It's been a few months since I've discussed the Dalluhn Manuscript here. In the intervening time, I have conducted a more thorough study of the document, consulted with forensics experts and early gamers, and assembled my findings to date into a paper that I present here as an "interim appendix" to Playing at the World along with a few exhibits. Those brave few who have complained that they found PatW too short may take solace in this substantial addition. Like the book, this appendix is dense, scholarly reading, but I'm working on a friendlier account that I hope will appear soon (EDIT: in issue #2 of Gygax magazine). For the impatient, I provide a high-level introduction to the evidence below. I believe the paper establishes that the Dalluhn Manuscript preserves the earliest currently known version of the game of Dungeons & Dragons. (EDIT: click here for more confirmation derived from the recent recovery a 1973 Gygax working draft of D&D.)
The publication of this "interim appendix" coincides with a development in the availability of the Dalluhn Manuscript: I have loaned the original copy of this to the National Museum of Play in Rochester, NY. It goes on display there this coming weekend, on April 13th, 2013, as a feature of their Game Time! exhibit, along with many other interesting artifacts from the history of modern gaming. If want to see it first hand, do drop by; there are plenty of other amazing pieces of history on display.
For those interested in a preview of the content of the paper, without the technical detail, here are a few highlights.
First of all, the paper explores crucial editorial mistakes in the production of the earliest version of original Dungeons & Dragons (OD&D). These are cases where some passages in OD&D are inconsistent with the remainder of the text in a way that hints at what early drafts of OD&D must have looked like. Previously, these have been curiosities to scholars of OD&D. Why does the elemental monster text refer to elemental controlling devices as "medallions, gems, stones or bracelets" instead of the names in the magical item list? Why does the languages passage refer to alignment languages as "divisional" languages? How did the percentage range for the "Ring of Delusion" end up broken? With the Dalluhn Manuscript in hand, we can find answers to all of these questions: each inconsistency points to the content of an earlier draft, a pre-publication system which is preserved in the Dalluhn Manuscript. For "divisional languages," for example, we learn that "dvision" was the name for "alignment" in Dalluhn.
Since OD&D evolved from Arneson's Blackmoor campaign, which in turn began with Chainmail, we would expect that a pre-publication edition would show us a system in the midst of evolving from those influences into D&D as we know it. In fact there are numerous respects in which the Dalluhn Manuscript is an exact "stepping stone" between these earlier systems and OD&D. We can see this wherever notes from Blackmoor in 1972 survived: in the list of investment areas for baronies, for example, which OD&D narrows down significantly. We can see Chainmail preserved in the text of many spells and monsters, quite lucidly in "Light." The most crucial cases, though, are those like the "roc" text where we can see Chainmail and Blackmoor notes combine into the entries in Dalluhn, and then show how the Dalluhn entry clearly bridged the way to OD&D.

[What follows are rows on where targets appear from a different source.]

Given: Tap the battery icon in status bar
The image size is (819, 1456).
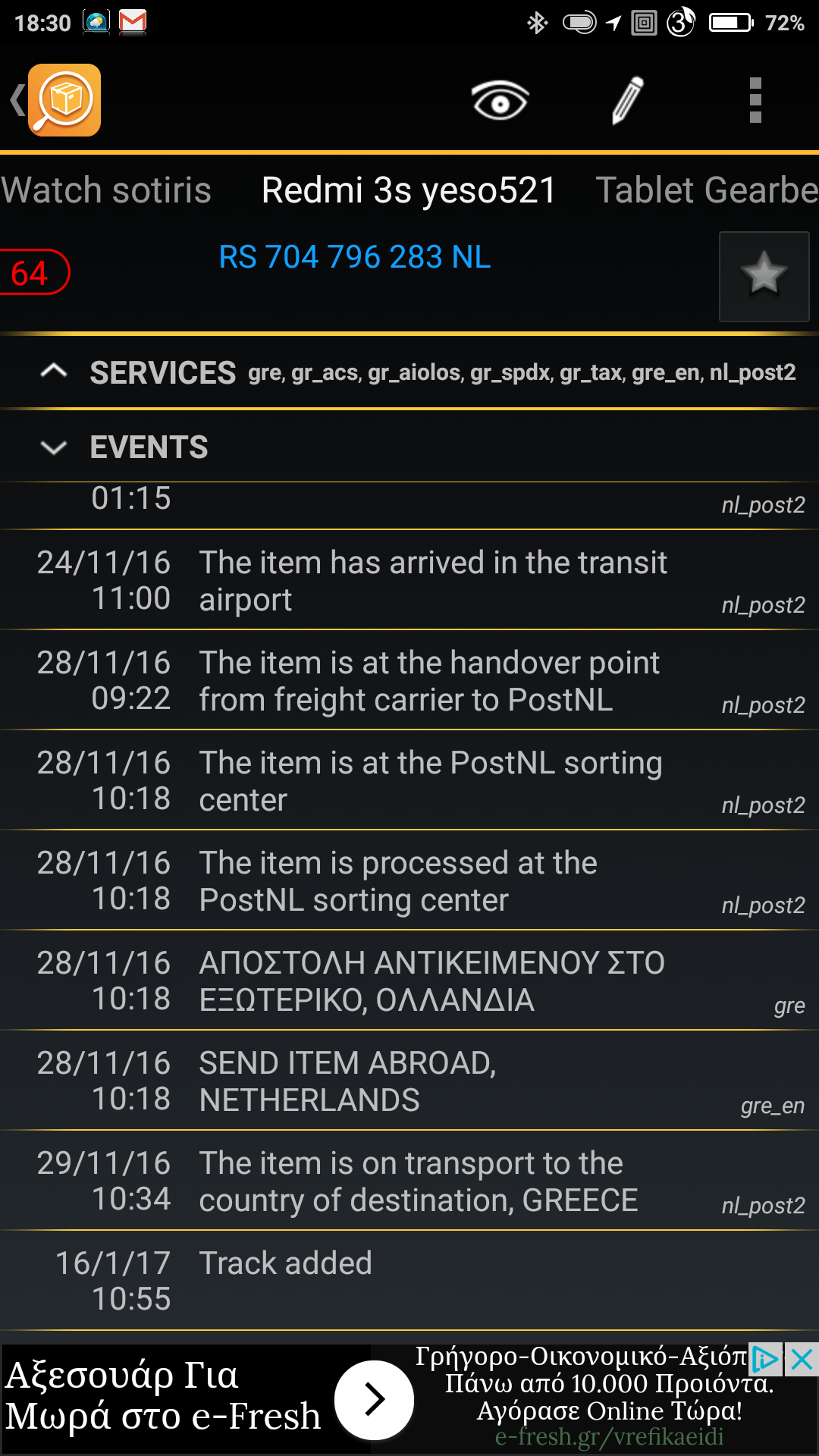Looking at the screenshot, I should pos(730,23).
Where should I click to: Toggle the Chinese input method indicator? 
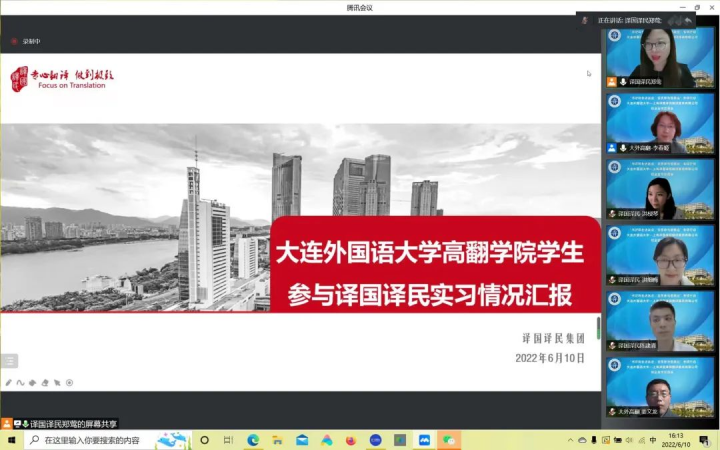(x=653, y=440)
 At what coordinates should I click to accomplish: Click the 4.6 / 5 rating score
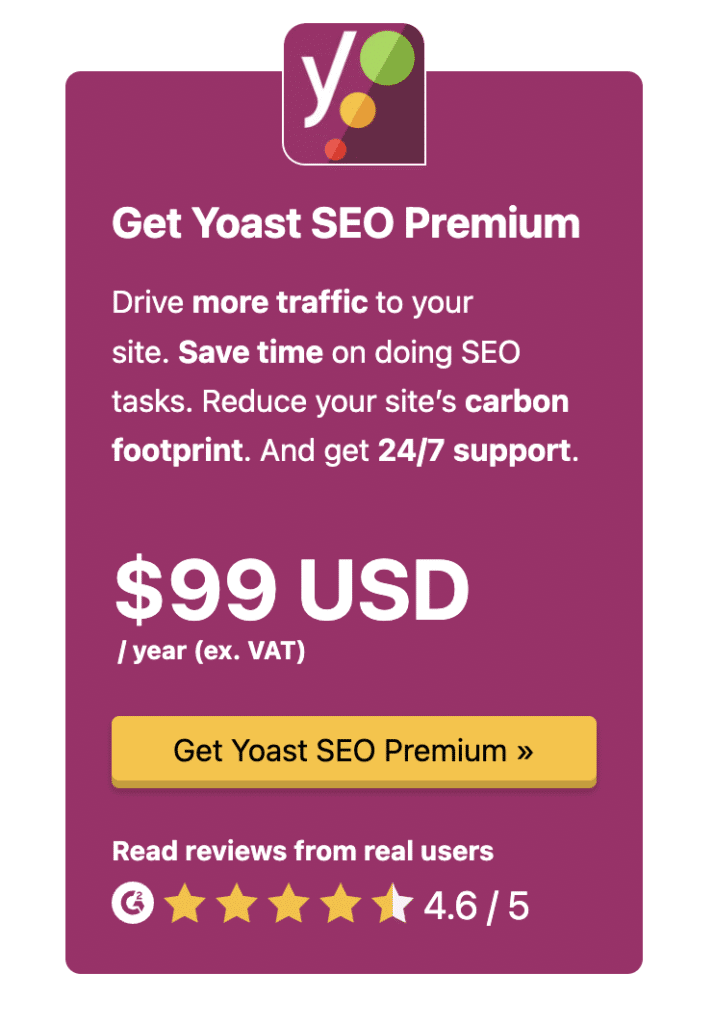[477, 903]
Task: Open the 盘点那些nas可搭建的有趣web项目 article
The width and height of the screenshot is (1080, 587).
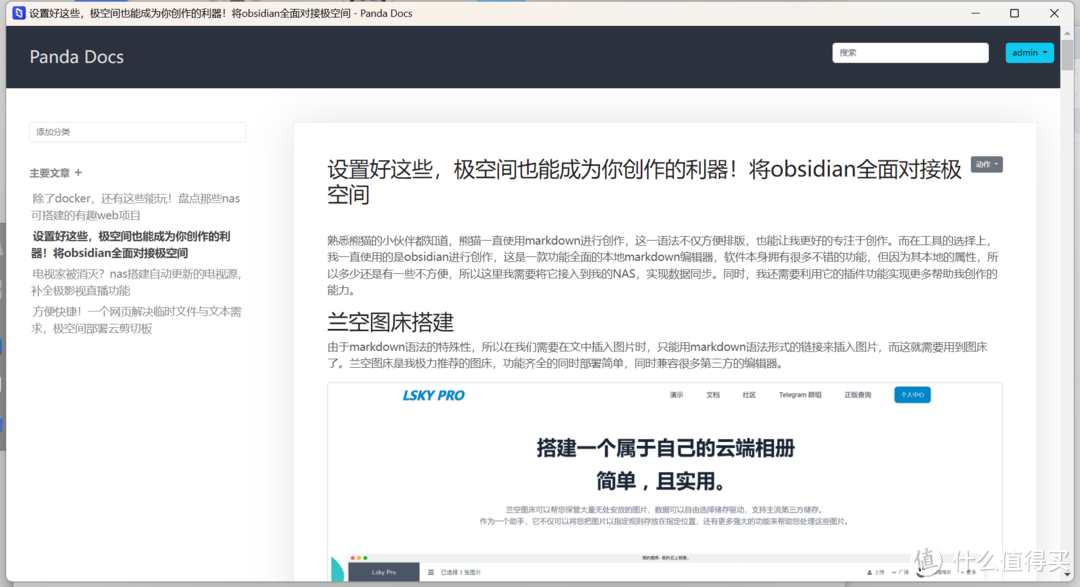Action: pyautogui.click(x=136, y=205)
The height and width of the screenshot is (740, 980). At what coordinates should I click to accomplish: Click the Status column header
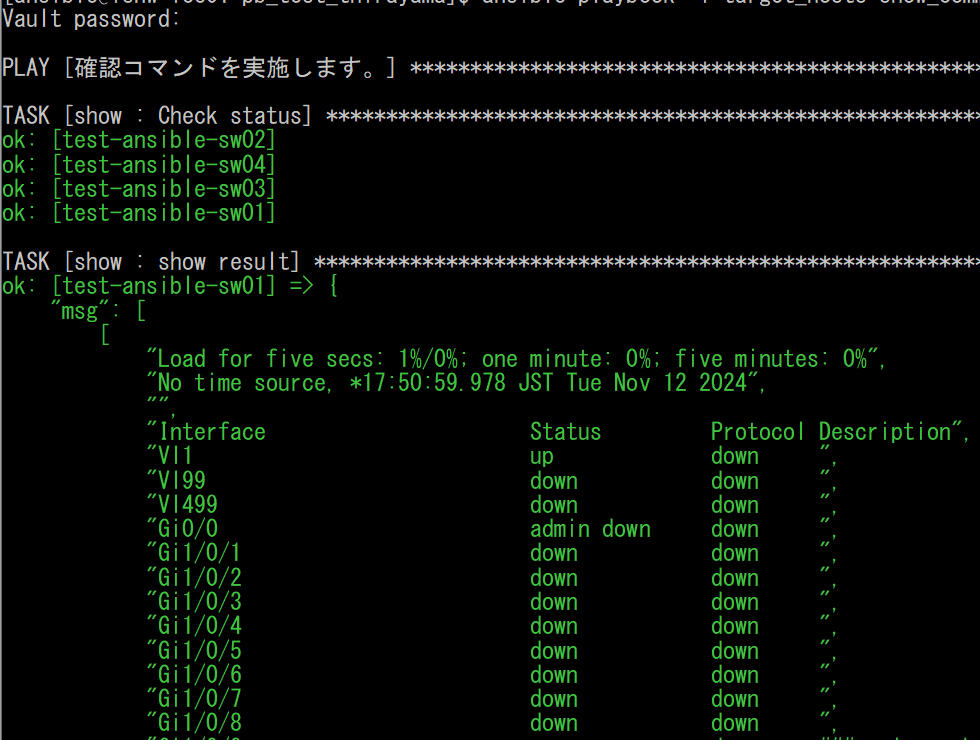point(565,432)
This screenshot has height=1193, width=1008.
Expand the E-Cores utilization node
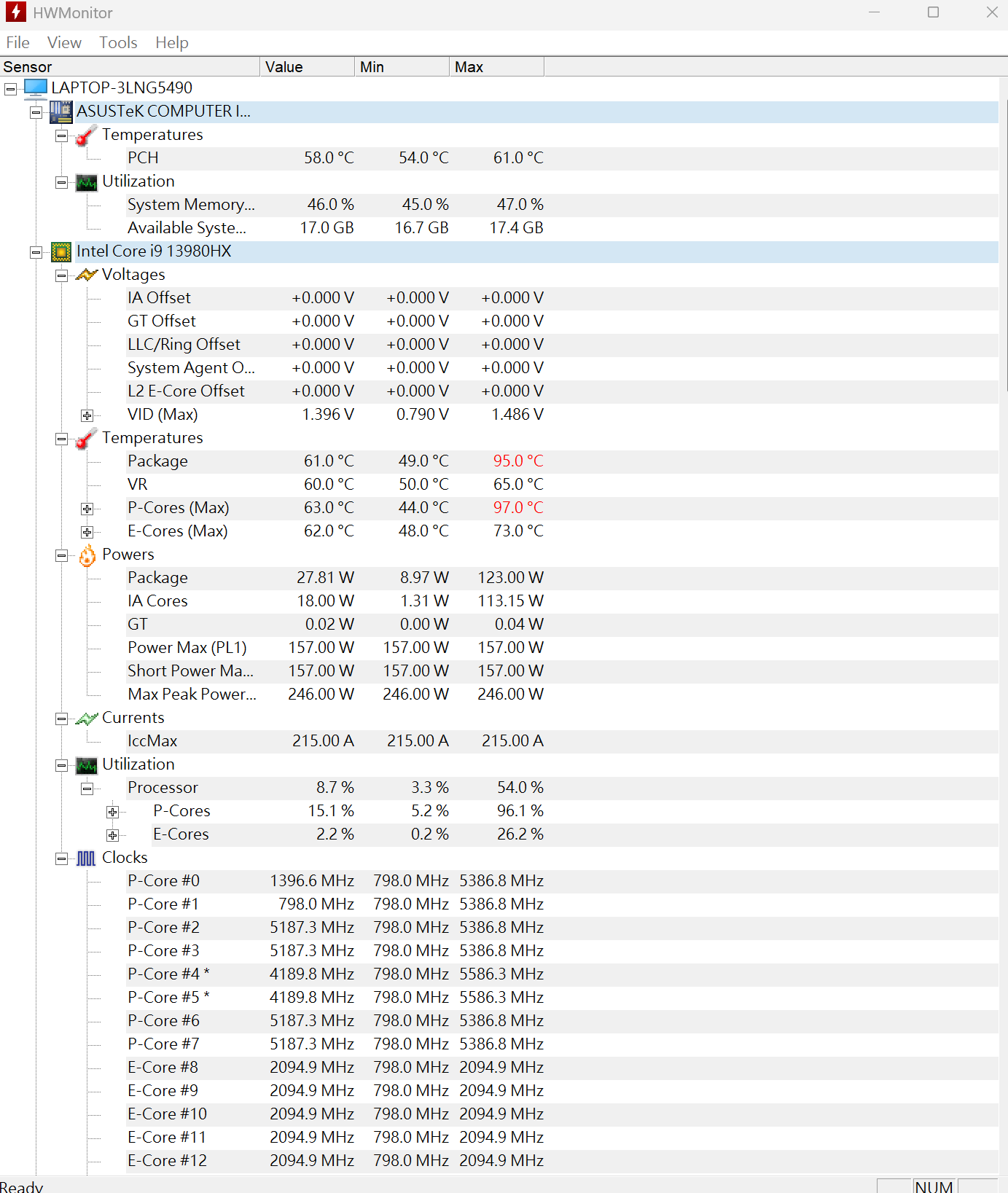click(113, 835)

These are of course just examples: the paper examines scores of points of evidence like these. Of course, I didn't figure all of this out on my own. Daniel Boggs found many correspondences between the Dalluhn Manuscript and Blackmoor. Geoffrey MacKinney provided a very clever demonstration that the list of Magic-user spells in OD&D must have come after the Dalluhn list, as the exhibit below shows. My goal in loaning this work out to the National Museum of Play is to find a permanent home where the document will be available to scholars who can further explores its history and implications.